In Manhattan, in the past 6 months, 180 condos sold between $1.5M and $4M. And that's condos, people. No brownstone, no front yard, no back yard, rarely more than one floor, no rental income, and maintenance fees or common charges that are through the roof. Places like this lovely condo in contract with a $2.4M list price, just over 1,300 sqft, and over $1,500/month in maintenance. Of those 180 condos that closed in Manhattan between $1.5M - $4M, the median price per square foot was $1,371/sqft (compared to less than $700/sqft in Park Slope). The median size was 1,496 sqft and the median price was $2M. You're still getting twice the HOUSE in Park Slope as you are CONDO in Manhattan. Not to mention that we're talking about 180 condos (granted, over a much larger area) vs. only 36 townhouses (if we're talking about just Park Slope), but clearly $2M is a price point people aren't blushing at. Who wouldn't much rather have the original details in this huge brownstone (currently pink) at 233 Garfield Place, just up from Jenna's, now down to $2.25M?

Co-ops are just as bad. In Manhattan, 156 co-ops closed in the past 6 months between $1.5M and $4M, with a median price per square foot of $1,156/sqft. Those are priced cheaper because they end up costing you more in maintenance that can easily run over $3,000/month, like on this sponsor unit in contract on the Upper West Side with a list price of $2.35M and maintenance of $3,555/month. (Which, p.s., by the way, is the mortgage payment on over $700,000 at 4% over 30 years, so your $2.35M purchase actually feels like $3M+ in terms of your out of pocket month-to-month, which still buys you a heck of a brownstone anywhere you want in Brooklyn. Let me repeat that, people are paying more in monthly maintenance to be near Central Park than the mortgage on value condos down the hill from Prospect Park.) And that unit doesn't even need co-op board approval. Can you imagine having to lay all your financial guts out on the table & formally beg your future neighbors for the privilege of paying $3,555/month down the drain for a doorman and an elevator attendant? Forget the character of George Costanza getting grilled by the co-op board, even real-life $800 millionaire Jerry Seinfeld endured his co-op slapping a $500/day fine for anyone whose renovation goes over schedule after the renovation for his $4M+ apartment (and that's 1998 prices, people!) went longer than some neighbors could bear. Jerry slays the application process in his typical fashion.

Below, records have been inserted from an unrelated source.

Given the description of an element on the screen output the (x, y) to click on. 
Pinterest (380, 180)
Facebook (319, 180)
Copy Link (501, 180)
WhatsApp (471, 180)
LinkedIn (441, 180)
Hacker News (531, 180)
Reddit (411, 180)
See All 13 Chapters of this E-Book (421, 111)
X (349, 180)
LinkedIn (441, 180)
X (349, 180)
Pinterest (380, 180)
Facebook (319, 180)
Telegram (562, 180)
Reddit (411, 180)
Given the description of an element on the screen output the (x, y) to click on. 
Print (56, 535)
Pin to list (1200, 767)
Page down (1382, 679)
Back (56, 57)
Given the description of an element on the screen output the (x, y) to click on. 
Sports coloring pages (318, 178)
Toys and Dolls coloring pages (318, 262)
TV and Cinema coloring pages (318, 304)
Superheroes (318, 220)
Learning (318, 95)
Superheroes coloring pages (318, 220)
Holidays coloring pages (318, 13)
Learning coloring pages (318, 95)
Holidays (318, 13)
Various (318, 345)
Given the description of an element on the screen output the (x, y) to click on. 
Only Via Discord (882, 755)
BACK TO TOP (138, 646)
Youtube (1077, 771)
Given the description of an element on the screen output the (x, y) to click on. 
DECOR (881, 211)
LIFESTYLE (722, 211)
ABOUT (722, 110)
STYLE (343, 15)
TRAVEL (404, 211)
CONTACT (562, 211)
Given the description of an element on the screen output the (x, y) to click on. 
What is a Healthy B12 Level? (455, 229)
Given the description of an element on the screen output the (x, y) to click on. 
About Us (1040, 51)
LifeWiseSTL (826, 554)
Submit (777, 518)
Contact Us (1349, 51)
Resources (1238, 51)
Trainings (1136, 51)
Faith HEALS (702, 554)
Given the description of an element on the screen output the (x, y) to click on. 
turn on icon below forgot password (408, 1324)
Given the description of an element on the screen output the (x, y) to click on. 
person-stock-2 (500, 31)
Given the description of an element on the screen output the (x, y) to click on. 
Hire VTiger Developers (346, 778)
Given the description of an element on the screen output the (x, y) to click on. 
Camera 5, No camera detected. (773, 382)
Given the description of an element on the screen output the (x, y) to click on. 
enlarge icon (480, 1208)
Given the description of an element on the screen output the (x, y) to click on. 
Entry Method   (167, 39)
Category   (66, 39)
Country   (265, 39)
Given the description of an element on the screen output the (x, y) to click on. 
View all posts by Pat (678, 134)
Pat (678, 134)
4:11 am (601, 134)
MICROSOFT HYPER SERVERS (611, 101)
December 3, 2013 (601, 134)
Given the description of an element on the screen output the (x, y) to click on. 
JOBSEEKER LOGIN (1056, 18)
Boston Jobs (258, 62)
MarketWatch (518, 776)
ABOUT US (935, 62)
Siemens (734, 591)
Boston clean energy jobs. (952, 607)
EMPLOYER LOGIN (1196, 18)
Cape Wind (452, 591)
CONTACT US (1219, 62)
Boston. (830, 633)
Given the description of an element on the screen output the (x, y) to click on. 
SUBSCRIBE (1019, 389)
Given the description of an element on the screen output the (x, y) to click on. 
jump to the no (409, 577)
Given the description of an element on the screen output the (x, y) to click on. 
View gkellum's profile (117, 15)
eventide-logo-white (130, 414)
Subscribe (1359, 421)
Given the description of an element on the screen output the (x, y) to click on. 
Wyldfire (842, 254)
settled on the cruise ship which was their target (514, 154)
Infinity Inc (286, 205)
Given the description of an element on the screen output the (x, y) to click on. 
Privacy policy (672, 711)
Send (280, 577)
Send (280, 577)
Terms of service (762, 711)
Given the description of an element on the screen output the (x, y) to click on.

Afterall, besides the lack of hassle and the superior financial sense that houses make over apartments, isn't that part of what people are paying for in a brownstone too, their own space? A yard as deep as 60-80' sometimes? Not living in a dormitory for millionaires? So don't fret about the prices going up 10 or 20%. Brownstones still win out over apartments most everyday of the week. So don't cringe when you hear $2M+ for a brownstone in Park Slope because it's still a slam dunk over a condo on the UWS. Brooklyn brownstones: "They're real and they're spectacular."